Isabelle Guiard

BIOGRAPHIE

Musique

Issue d’une famille de musiciens classiques de grands-parents en parents puis de parents en enfants, petite dernière d’une grande fratrie, Isabelle Guiard, honteuse de ce vice transgénérationnel, trahit les siens en entrant au Conservatoire National Supérieur… d’Art Dramatique de Paris. Racine, Molière et Marivaux sauront les venger et la mettre à la torture trois années durant. Elle décroche cependant, le jour de sa sortie, le stigmate d’or grâce à son interprétation très personnelle du Petit Chaperon Rouge.

 

Elle s’adonne alors avec bonheur à ses penchants non familiaux, à la télévision et au théâtre, en incarnant toutes sortes de personnages, de Jeanne d’Arc à Marie-Antoinette, en passant par quelques demi-mondaine, vieille fille, coiffeuse, séminariste italien obsédé sexuel et autres « bonne espagnole». 

 

   Marcel et Céliny, mes grands-parents  

Elle participe aux expériences fougueuses et confidentielles de jeunes dramaturges, à la création d’un théâtre et à l’écriture de scenarii.

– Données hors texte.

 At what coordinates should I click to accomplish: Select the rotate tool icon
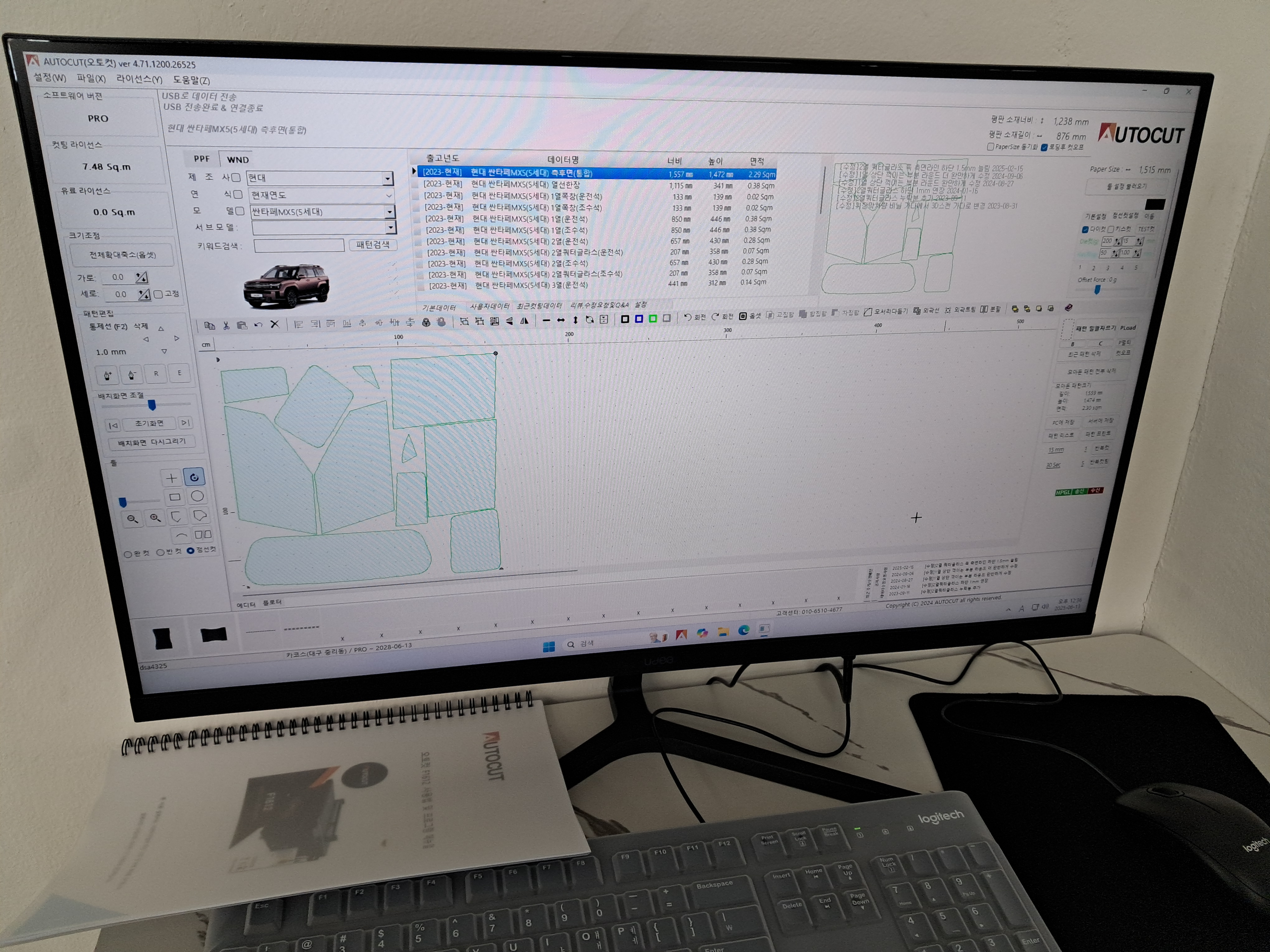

Et dans le même temps, de micro en micro, elle pose sa voix sur des milliers de textes publicitaires et documentaires… Mais le syndrome familial couve. Même la coréalisation d’un documentaire sur Lourdes n’y pourra rien changer. Après avoir cru tourner le dos à ses origines coupables et tromper son monde, elle doit, avec Darwin, se rendre à l’évidence : les chiens font pas des chats ! Elle prend un jour conscience, non sans surprise, que, depuis de nombreuses années, tout en se présentant en tant que comédienne, elle travaille le chant lyrique et jazz, elle écrit des musiques de scène et des chansons, elle chante pour des téléfilms et dans des spectacles musicaux, elle s’accompagne au piano et a même fondé, avec son compositeur de mari Gérard Torikian, un quatuor vocal de jazz passablement déjanté : Louf Z’Hybride Concert ! Ebranlée par cette affreuse découverte, elle décide alors de se livrer à toutes ces honteuses activités au grand jour et de donner libre cours à ses multiples personnalités. Elle bénéficie jusqu’à aujourd’hui de la surpopulation des services psychiatriques et échappe, -mais pour combien de temps encore ?- aux traitements sévères requis par sa pathologie.